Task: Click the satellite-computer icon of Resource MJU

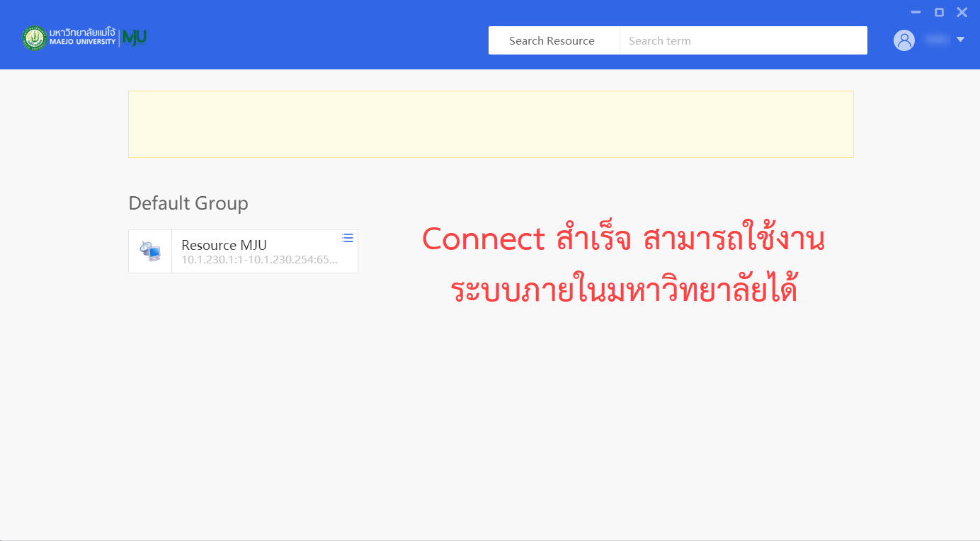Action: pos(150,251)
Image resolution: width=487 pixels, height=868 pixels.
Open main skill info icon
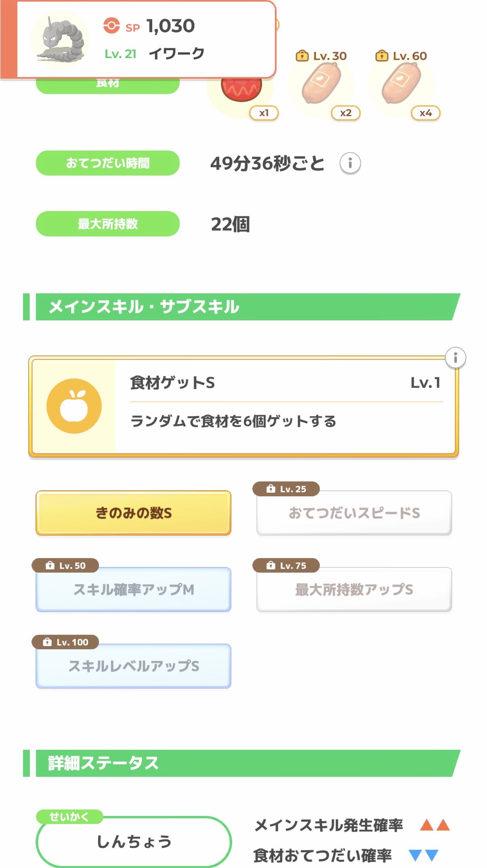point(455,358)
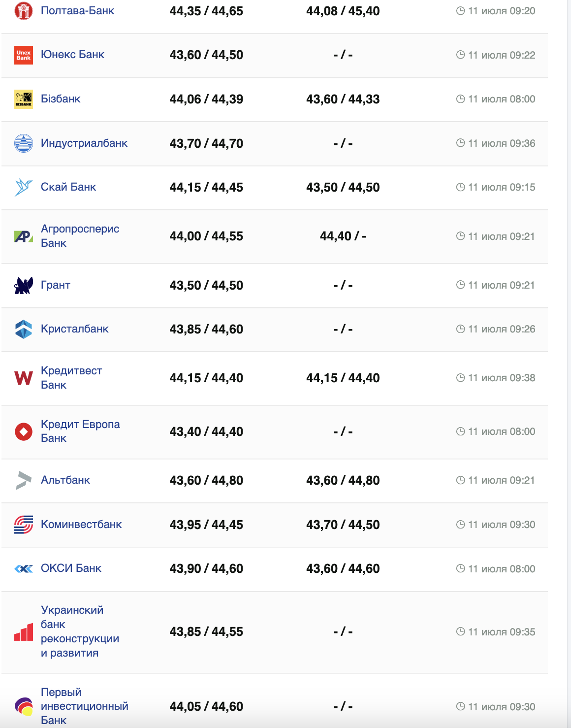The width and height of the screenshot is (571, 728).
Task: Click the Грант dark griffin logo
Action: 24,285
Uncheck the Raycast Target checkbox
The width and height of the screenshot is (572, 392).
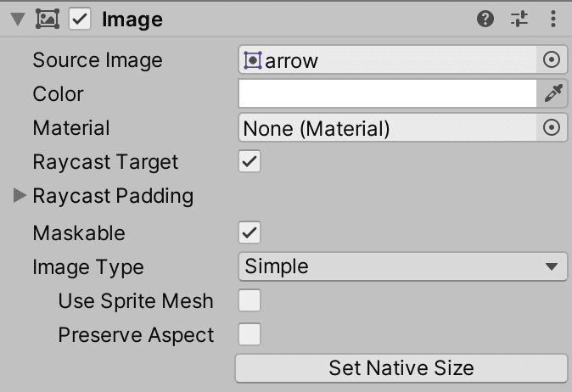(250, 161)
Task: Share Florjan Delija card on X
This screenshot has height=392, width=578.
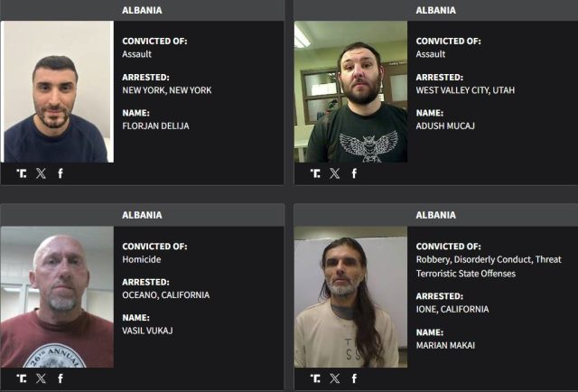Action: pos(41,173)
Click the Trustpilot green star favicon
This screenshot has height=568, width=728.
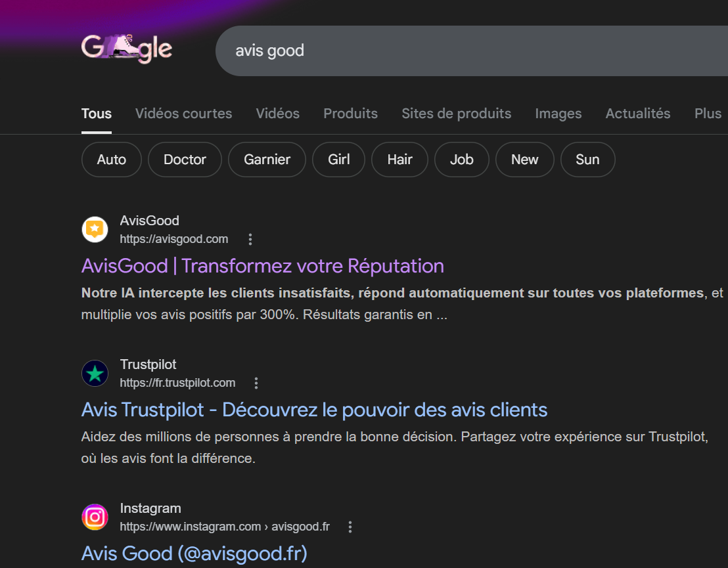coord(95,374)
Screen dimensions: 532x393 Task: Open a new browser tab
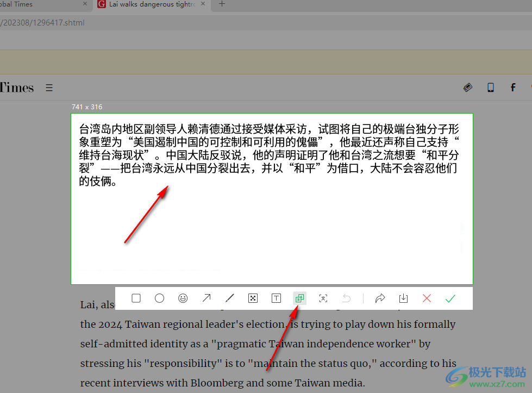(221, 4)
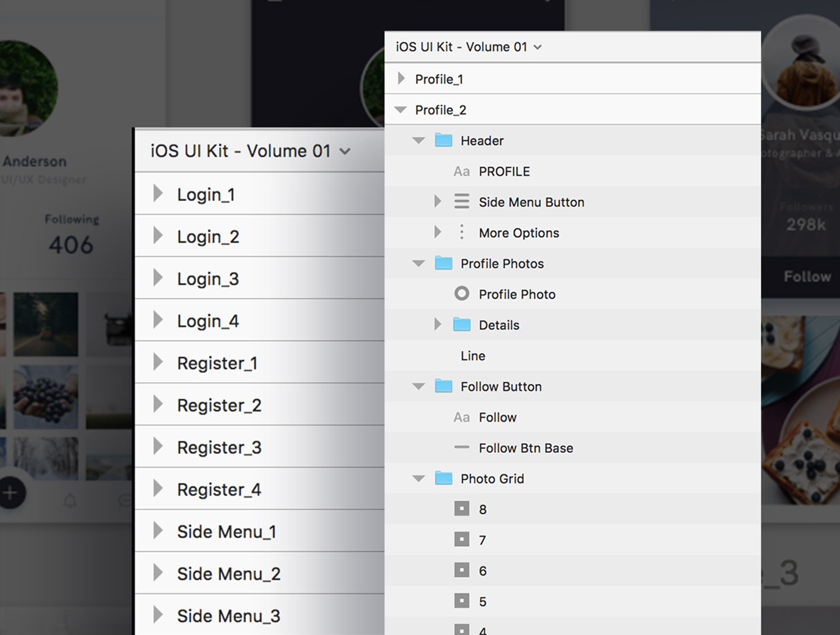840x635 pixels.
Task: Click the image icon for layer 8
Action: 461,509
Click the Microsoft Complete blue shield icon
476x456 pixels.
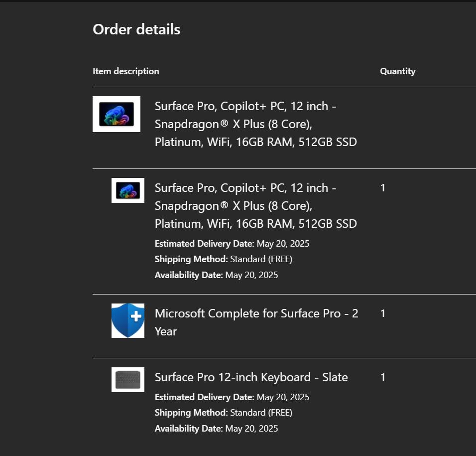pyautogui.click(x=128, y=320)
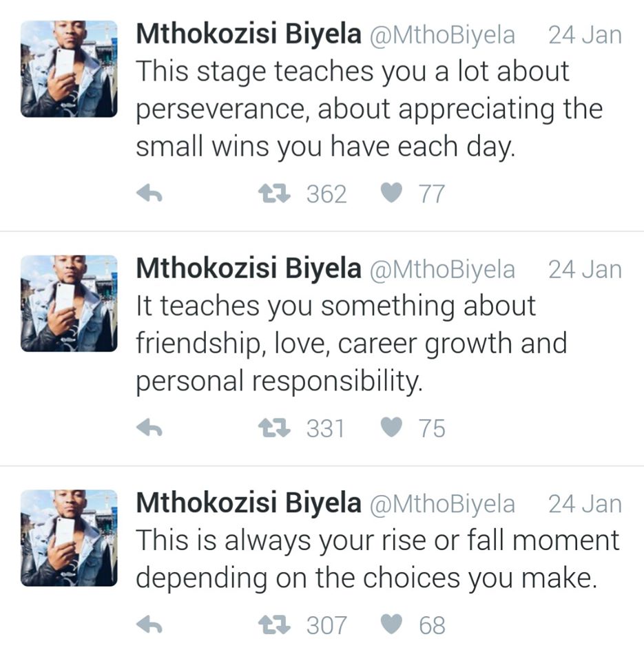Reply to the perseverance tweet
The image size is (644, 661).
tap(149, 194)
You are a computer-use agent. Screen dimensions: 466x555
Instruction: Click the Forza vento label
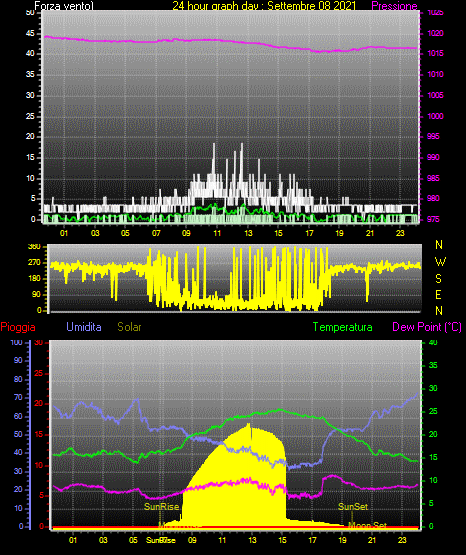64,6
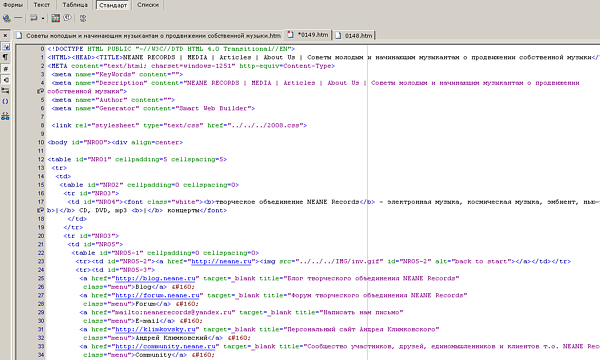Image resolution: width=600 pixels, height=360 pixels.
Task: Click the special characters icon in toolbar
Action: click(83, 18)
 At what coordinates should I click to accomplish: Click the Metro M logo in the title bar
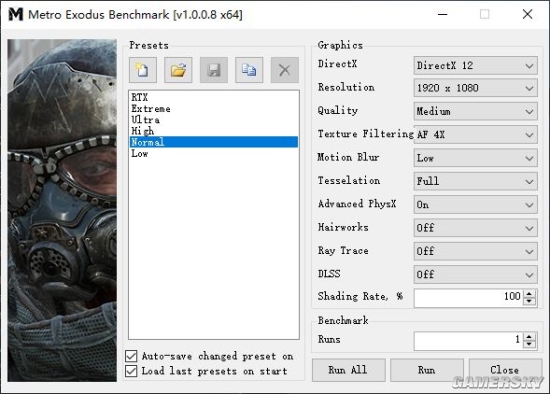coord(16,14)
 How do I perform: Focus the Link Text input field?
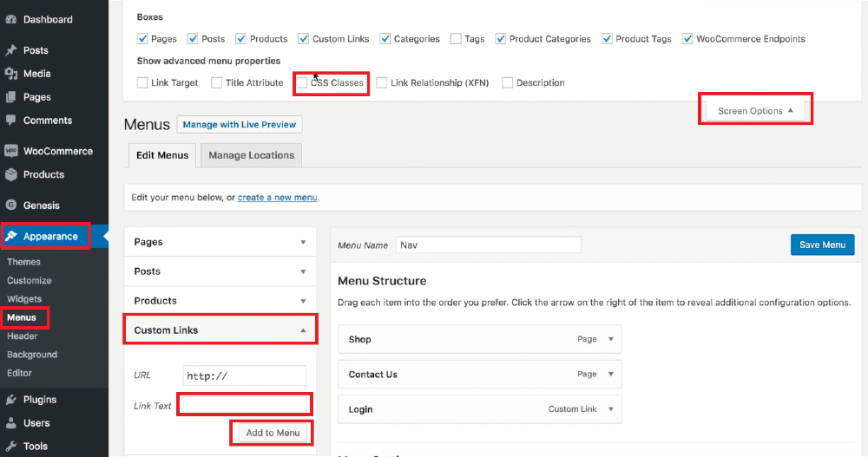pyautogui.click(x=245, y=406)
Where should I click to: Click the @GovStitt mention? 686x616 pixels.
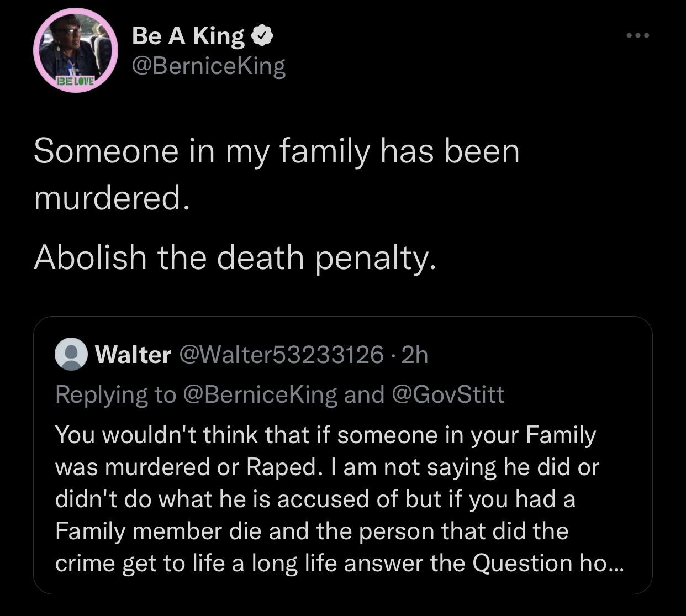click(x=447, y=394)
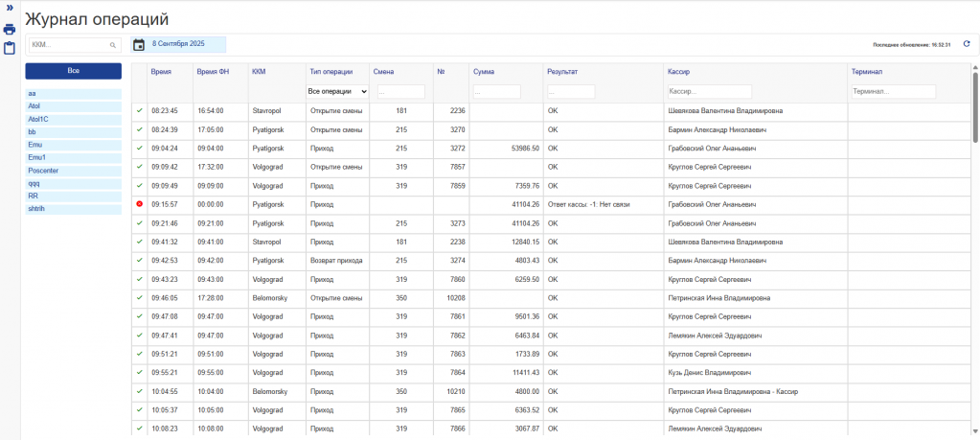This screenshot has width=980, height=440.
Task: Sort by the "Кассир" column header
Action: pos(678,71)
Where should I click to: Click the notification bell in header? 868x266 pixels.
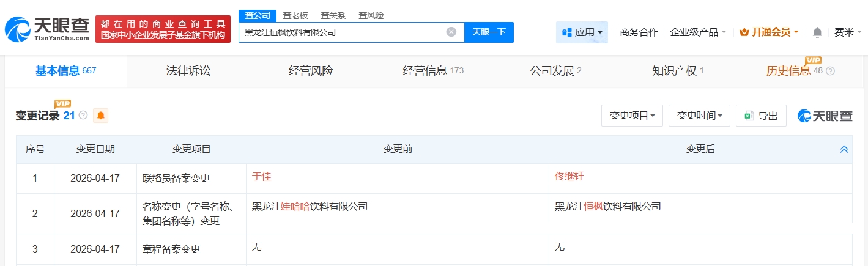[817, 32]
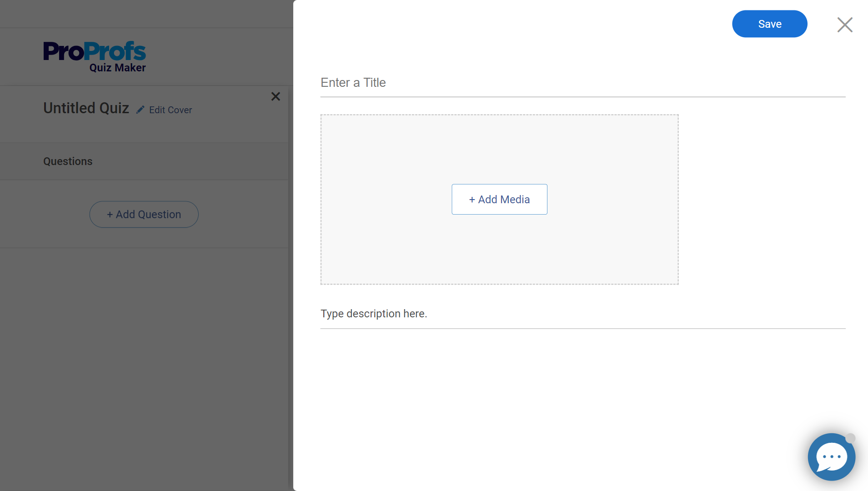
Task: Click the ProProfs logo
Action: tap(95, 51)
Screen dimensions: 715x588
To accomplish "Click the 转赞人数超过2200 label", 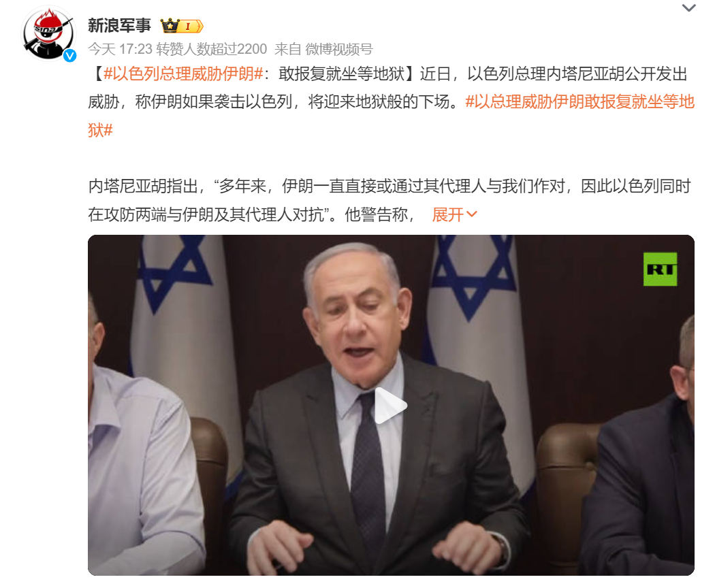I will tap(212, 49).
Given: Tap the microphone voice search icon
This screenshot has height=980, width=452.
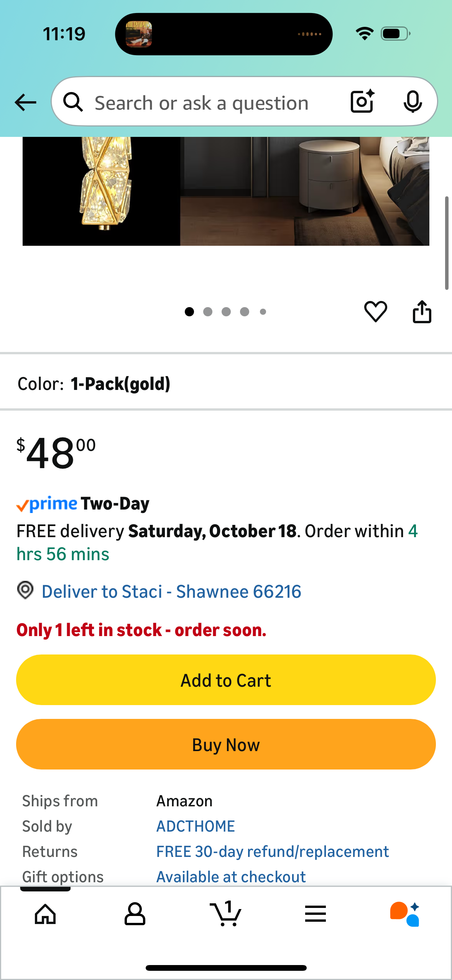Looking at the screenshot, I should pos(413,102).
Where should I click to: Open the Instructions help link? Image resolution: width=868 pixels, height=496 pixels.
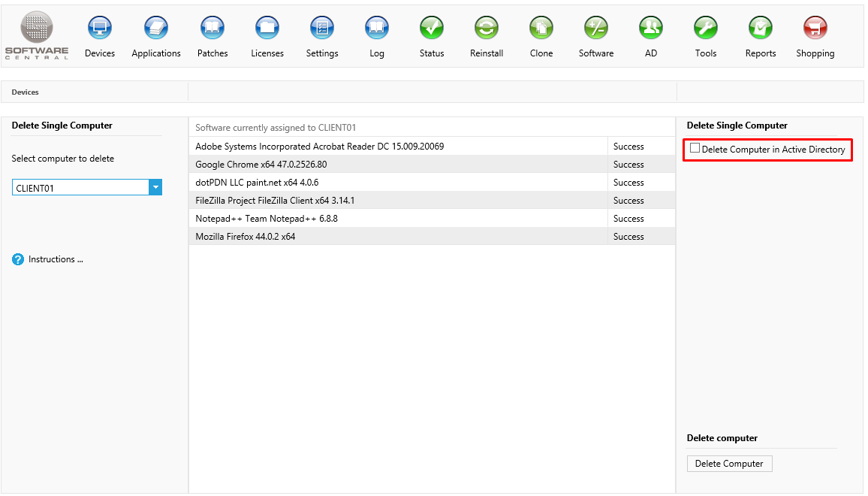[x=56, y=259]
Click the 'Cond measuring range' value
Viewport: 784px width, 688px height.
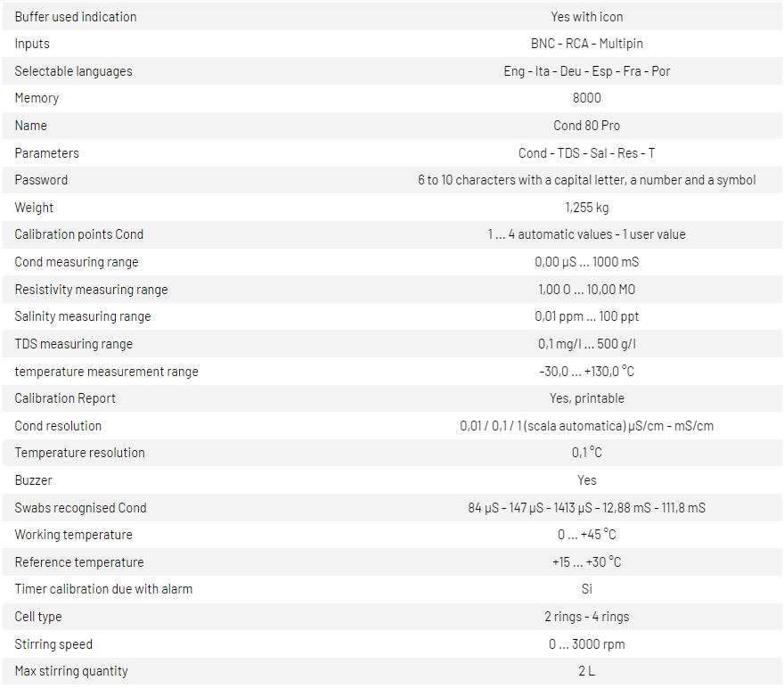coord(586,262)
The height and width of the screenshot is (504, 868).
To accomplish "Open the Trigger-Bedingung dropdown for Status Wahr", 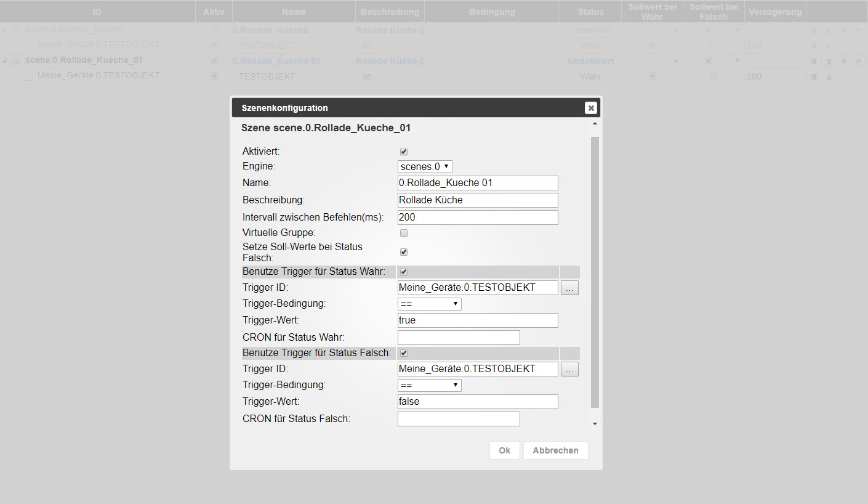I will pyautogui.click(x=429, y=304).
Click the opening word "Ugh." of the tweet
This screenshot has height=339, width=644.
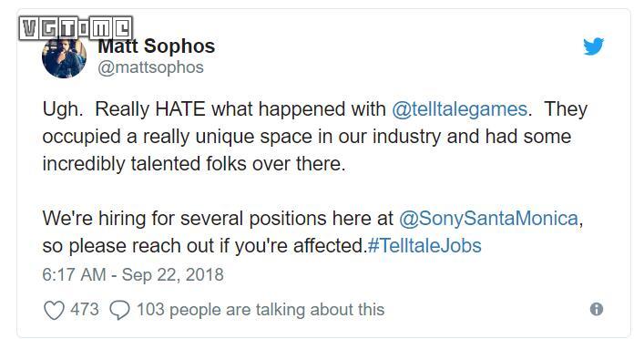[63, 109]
____
Without any pictures, reproduce the lines from the first one in the material through the line that has "Image resolution: width=487", exactly as they appear.

Task: Click the satellite-computer icon of Resource MJU

Action: pos(150,251)
Image resolution: width=487 pixels, height=868 pixels.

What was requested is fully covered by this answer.